Автор "Прощай, немытая Россия" обозначает тоже две стороны господства и послушания. Жандармы и народ.
Снова задаю вопрос. Каким образом взгляды одного и того же человека могут оказаться столь разными по одному и тому же вопросу? И взгляды ли это одного и того же человека?
Или, если говорить точнее, взгляды ли это даже двух разных людей, живущих в одном времени? Взгляды ли это двух современников?
Ведь невозможно же себе представить стихи Лермонтова, где описывается полёт реактивного самолёта. Не потому, как мы с вами понимаем, что такой полёт невозможен. А потому, что возможность такого явления и существования такой техники не могла быть Лермонтову известна. Так и здесь.
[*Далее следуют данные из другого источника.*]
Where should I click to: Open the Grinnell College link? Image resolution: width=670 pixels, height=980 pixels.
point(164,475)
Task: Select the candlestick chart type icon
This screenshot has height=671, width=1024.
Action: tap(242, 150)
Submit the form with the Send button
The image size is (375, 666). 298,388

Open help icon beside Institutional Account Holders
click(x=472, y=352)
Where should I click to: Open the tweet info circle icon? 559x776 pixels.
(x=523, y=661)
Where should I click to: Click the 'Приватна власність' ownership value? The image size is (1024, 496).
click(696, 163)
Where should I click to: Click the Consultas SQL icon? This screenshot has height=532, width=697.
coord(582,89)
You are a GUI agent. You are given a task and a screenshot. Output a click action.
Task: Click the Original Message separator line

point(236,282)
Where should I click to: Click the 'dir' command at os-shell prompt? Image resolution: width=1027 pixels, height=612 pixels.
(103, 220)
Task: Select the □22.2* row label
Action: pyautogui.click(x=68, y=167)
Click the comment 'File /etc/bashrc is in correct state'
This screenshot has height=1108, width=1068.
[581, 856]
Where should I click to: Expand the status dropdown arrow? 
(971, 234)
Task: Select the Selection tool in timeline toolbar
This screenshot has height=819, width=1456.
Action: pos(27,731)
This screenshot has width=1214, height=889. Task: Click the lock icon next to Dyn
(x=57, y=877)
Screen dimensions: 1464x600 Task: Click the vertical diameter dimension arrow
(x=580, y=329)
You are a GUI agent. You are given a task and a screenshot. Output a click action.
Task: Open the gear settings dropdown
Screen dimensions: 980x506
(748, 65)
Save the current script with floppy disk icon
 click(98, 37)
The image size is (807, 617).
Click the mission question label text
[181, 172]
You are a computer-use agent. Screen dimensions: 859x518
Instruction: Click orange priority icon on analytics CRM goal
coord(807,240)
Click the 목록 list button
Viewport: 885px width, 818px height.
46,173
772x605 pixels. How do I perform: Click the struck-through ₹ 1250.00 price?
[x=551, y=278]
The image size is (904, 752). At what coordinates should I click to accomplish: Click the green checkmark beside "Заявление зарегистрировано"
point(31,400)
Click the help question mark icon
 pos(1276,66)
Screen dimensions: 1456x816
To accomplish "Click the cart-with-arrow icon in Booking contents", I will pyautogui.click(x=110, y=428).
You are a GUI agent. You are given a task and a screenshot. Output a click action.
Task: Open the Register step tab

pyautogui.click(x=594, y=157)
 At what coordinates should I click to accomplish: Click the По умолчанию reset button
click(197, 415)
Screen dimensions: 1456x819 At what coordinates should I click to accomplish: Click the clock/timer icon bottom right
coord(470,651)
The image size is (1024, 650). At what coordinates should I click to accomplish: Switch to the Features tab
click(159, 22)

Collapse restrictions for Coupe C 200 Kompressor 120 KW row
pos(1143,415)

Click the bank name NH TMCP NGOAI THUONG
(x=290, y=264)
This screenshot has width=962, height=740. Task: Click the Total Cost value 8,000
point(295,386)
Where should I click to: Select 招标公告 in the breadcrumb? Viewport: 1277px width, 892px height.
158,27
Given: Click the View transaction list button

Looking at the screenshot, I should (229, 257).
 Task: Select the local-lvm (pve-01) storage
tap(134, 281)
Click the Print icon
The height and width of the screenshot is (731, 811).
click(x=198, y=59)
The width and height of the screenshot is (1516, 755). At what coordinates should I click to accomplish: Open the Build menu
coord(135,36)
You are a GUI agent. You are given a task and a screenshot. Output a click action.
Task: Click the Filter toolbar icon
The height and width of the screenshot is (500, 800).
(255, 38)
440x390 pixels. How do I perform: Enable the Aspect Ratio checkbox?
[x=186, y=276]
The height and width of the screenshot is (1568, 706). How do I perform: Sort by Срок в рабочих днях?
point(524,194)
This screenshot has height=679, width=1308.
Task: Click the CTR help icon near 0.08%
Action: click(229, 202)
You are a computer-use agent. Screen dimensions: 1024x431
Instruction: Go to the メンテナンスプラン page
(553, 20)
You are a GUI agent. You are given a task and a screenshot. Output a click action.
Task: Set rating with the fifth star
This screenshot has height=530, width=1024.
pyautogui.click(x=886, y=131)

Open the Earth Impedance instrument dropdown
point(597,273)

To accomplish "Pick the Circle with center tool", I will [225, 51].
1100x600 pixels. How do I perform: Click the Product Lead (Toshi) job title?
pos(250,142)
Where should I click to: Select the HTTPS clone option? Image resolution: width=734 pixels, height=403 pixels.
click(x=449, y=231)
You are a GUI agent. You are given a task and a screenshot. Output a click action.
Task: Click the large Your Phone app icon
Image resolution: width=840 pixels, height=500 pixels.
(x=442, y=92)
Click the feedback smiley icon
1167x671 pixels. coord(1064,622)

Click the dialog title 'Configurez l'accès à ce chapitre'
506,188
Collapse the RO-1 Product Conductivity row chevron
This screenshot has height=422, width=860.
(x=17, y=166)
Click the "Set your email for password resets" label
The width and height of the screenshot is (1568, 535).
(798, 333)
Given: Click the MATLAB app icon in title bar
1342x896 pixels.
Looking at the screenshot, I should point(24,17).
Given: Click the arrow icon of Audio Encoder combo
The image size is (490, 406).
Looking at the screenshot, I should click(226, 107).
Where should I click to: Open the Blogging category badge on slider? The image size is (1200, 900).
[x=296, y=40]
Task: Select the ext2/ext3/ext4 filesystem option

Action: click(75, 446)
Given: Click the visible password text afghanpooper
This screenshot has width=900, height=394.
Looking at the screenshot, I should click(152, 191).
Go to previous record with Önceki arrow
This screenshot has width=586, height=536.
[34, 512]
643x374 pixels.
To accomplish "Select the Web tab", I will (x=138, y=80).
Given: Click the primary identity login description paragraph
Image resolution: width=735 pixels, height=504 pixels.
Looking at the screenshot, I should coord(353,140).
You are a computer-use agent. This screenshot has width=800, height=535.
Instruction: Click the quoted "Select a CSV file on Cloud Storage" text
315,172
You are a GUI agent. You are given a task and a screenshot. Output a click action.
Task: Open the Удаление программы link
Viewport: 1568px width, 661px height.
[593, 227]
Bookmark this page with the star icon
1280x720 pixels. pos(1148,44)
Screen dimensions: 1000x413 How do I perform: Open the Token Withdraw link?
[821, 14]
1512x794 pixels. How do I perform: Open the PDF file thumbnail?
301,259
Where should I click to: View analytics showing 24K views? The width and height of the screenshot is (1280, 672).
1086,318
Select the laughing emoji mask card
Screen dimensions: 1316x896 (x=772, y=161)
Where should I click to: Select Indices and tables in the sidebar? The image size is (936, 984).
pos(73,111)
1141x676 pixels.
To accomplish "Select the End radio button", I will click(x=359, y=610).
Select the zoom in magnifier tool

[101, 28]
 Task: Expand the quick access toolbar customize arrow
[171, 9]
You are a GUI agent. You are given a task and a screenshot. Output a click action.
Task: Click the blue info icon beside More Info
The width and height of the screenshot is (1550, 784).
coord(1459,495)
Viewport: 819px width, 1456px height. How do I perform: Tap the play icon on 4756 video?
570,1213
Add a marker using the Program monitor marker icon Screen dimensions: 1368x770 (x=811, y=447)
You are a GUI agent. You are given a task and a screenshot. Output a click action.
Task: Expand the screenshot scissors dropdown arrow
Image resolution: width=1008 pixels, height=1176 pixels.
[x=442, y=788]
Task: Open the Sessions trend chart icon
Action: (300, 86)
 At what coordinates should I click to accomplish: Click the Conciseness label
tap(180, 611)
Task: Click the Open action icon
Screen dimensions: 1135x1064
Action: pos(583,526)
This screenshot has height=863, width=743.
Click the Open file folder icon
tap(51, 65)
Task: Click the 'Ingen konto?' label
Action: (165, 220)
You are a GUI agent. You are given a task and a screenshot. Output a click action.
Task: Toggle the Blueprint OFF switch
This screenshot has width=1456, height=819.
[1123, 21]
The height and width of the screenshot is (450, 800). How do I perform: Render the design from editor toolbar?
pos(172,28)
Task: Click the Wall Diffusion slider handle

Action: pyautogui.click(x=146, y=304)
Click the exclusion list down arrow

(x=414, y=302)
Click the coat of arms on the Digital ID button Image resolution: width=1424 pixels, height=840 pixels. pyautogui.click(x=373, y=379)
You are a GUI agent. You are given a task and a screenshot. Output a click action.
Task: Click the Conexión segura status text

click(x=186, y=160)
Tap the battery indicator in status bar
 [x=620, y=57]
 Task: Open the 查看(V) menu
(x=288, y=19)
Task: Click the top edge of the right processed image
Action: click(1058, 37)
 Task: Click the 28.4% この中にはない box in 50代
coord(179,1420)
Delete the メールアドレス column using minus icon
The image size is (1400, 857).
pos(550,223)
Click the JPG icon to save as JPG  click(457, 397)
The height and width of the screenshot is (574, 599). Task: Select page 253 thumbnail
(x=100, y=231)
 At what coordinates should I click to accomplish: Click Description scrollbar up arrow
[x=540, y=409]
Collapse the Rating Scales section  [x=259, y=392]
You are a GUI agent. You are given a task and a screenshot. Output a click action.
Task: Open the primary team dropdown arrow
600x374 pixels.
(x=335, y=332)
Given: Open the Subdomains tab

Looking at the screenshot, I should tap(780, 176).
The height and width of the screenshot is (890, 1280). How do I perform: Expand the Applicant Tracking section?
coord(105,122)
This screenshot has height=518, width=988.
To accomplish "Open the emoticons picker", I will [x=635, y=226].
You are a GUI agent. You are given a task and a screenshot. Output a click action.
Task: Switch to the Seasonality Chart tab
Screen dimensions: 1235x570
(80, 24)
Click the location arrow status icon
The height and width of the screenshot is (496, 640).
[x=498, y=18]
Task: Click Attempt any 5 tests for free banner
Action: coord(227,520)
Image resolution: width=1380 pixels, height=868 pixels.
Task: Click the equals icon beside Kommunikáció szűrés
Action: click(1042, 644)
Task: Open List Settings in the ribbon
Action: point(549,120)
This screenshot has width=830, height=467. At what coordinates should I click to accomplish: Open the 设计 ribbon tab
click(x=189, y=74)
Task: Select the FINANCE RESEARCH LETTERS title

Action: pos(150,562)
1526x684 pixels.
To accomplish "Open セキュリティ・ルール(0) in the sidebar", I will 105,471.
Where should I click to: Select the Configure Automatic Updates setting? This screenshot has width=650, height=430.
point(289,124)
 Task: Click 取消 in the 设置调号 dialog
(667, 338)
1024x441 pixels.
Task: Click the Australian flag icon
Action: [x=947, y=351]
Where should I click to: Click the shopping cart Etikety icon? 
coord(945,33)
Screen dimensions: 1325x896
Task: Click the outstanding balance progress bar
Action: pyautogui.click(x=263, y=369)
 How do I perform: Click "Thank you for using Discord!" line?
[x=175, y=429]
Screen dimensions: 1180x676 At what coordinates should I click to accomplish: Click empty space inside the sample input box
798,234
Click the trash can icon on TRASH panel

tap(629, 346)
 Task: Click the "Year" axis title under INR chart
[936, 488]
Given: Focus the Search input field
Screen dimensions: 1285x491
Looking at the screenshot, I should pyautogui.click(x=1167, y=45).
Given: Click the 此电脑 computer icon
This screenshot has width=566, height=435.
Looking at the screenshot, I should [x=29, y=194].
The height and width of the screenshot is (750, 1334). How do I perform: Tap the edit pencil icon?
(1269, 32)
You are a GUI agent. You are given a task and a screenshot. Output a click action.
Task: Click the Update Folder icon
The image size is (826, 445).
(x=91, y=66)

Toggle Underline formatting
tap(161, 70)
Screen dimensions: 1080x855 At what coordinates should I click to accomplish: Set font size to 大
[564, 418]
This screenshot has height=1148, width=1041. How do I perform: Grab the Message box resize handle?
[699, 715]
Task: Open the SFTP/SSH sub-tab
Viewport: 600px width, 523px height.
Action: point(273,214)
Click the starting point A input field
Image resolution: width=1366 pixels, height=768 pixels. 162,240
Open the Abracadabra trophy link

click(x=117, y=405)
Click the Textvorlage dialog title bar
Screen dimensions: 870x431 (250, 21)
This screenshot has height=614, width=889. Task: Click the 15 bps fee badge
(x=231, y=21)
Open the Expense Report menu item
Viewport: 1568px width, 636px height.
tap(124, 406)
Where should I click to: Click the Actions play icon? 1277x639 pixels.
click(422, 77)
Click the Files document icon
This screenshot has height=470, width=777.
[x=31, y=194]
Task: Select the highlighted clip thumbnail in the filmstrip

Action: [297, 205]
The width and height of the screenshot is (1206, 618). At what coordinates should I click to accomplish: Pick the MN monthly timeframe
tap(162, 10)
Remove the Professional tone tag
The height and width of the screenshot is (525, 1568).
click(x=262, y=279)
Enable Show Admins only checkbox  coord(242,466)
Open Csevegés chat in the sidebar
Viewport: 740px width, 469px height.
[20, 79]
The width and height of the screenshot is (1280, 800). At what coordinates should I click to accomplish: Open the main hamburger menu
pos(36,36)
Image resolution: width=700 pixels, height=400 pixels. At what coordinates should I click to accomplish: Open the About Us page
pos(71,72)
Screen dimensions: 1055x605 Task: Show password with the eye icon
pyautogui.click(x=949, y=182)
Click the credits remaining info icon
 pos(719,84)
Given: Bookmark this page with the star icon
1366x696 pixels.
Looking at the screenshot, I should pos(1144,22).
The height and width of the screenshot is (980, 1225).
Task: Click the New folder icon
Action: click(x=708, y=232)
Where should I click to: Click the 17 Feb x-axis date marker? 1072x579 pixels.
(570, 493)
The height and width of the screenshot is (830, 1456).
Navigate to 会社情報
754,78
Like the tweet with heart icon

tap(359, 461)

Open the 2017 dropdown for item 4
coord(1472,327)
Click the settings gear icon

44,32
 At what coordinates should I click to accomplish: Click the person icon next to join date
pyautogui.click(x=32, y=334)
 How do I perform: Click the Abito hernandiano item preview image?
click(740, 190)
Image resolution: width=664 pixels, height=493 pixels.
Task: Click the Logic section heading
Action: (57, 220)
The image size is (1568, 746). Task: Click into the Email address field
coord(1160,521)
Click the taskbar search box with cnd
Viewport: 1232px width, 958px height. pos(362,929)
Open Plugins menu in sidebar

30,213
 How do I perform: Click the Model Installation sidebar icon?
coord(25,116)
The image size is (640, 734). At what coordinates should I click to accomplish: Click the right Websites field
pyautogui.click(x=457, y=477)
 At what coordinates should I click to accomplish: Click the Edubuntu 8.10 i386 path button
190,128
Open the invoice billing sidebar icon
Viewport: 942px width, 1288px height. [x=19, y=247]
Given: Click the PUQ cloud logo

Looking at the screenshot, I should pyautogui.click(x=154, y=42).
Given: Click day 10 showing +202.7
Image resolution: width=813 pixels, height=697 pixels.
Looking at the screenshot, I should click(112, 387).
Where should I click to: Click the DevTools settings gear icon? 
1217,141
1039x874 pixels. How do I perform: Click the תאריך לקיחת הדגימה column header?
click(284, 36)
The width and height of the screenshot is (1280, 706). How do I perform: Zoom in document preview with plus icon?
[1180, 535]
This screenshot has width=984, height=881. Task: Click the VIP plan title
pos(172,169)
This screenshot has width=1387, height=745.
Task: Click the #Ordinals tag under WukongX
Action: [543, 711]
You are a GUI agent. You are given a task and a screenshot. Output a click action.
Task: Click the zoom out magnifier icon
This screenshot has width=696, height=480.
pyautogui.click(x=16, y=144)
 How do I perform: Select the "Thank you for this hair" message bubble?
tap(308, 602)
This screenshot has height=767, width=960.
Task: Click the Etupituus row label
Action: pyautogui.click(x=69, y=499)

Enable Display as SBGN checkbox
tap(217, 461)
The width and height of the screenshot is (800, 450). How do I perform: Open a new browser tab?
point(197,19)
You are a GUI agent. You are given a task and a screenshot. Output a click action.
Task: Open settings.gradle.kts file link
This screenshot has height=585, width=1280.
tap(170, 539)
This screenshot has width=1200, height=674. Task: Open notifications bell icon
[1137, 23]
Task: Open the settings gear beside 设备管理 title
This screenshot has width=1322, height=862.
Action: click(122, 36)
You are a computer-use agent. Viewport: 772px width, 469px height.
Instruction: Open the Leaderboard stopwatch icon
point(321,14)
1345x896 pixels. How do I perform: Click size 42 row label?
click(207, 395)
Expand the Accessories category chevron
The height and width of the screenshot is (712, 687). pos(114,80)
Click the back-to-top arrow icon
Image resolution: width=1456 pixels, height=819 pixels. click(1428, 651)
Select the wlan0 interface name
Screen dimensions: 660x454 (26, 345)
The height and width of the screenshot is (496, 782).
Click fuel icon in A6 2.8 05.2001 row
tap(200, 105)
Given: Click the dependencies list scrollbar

Господство дворян и послушание (или преданность) крестьян именно их владельцам были во времена Лермонтова данностью. Обыденностью. Послушание или преданность крестьян жандармам находилось за пределами этой данности, поскольку в его время деятельность жандармов крестьянской жизни никак не касалась. Это явление появится позднее, после того, как будет отменено крепостное право. И судьбой крестьянина станет распоряжаться не его барин, а государство.
Но даже и этот момент лежит на поверхности. Копнём ещё глубже.
Обратите внимание.
Автор стихотворения говорит о покорности и даже преданности народа жандармам. О покорности безусловной. О преданности вроде бы изначальной и ничем не оговоренной. "Страна рабов" предана жандармам в силу своей глубинной "немытой" сущности.
Лермонтов же в своём "Вадиме" увязывает верность и послушание своим господам с некими условиями, которые ставит им сам народ. Более того. Он прямо связывает причины Пугачёвского восстания с нарушением дворянством этих условий.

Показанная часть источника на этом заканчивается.